> **TASK INSTRUCTIONS**
Would you repeat the listing exactly, without any of its images?
◇ ◇ ◇ ◇ ◇
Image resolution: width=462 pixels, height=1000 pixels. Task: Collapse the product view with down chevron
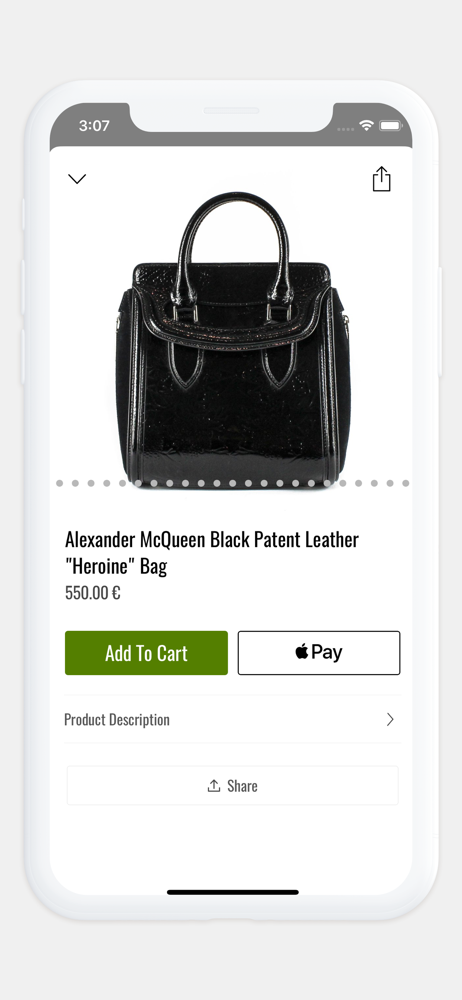[x=77, y=179]
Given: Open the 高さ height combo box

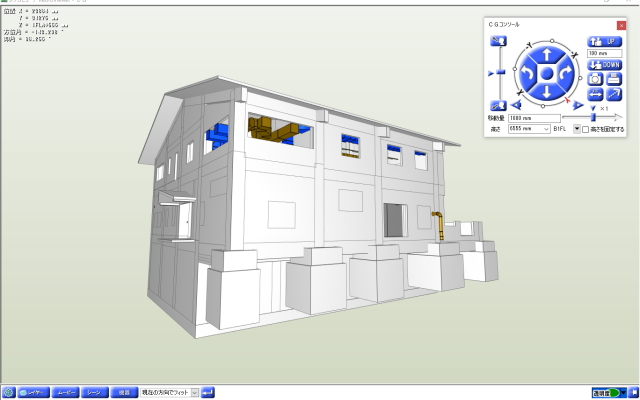Looking at the screenshot, I should (x=529, y=129).
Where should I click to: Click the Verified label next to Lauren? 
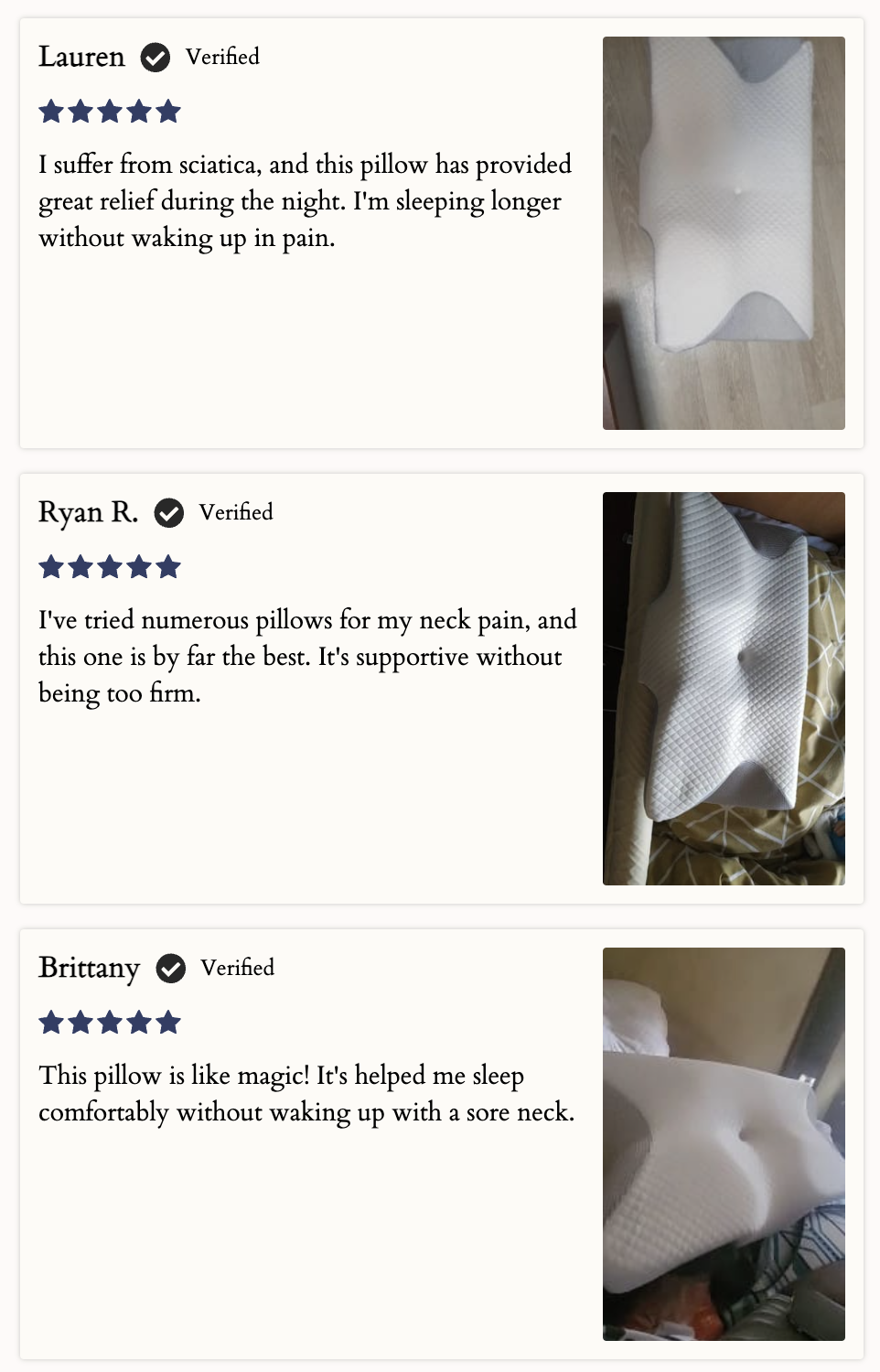222,57
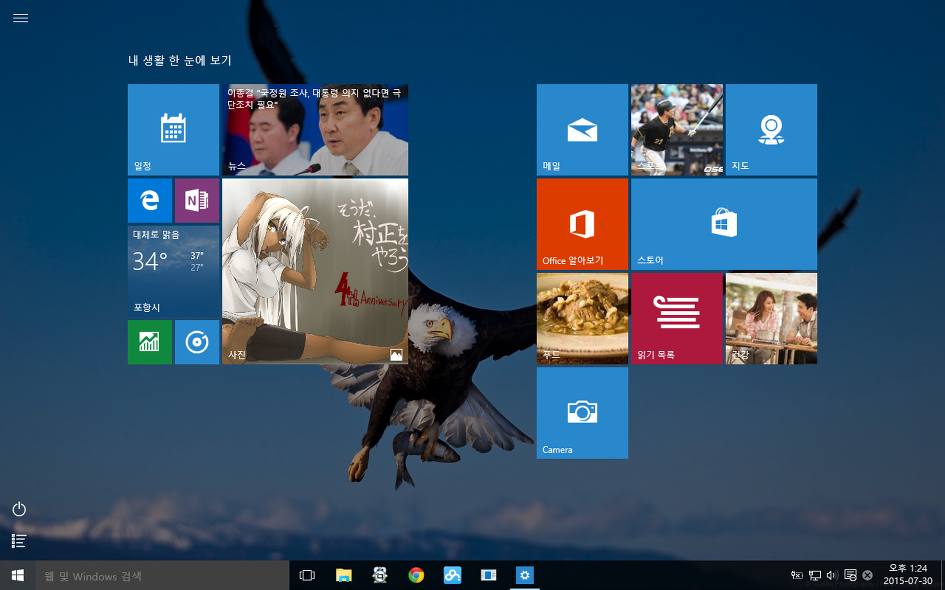Open the Photos (사진) live tile
Image resolution: width=945 pixels, height=590 pixels.
[315, 271]
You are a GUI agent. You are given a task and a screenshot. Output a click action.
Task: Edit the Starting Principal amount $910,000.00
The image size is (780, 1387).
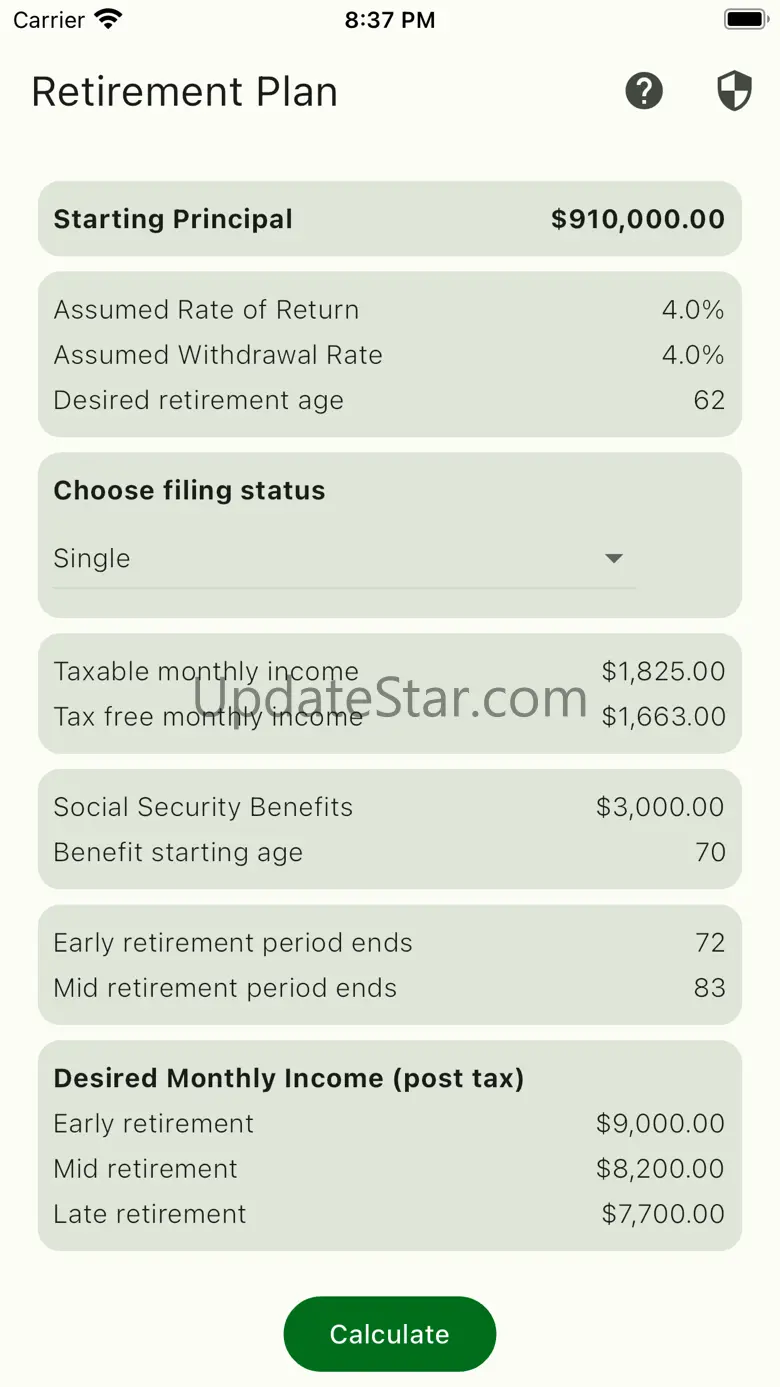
◇ ◇ ◇ ◇ ◇
> **SOLUTION TO THIS PROBLEM**
Image resolution: width=462 pixels, height=1000 pixels. Task: Collapse the product view with down chevron
[x=77, y=179]
Given: Open the 高さ height combo box

Looking at the screenshot, I should (x=529, y=129).
Where should I click to: Click the Verified label next to Lauren? 
222,57
Open the Photos (사진) live tile
Image resolution: width=945 pixels, height=590 pixels.
[315, 271]
You are a GUI agent. You are given a task and a screenshot. Output a click action.
Task: Edit the Starting Principal amount $910,000.00
The image size is (780, 1387).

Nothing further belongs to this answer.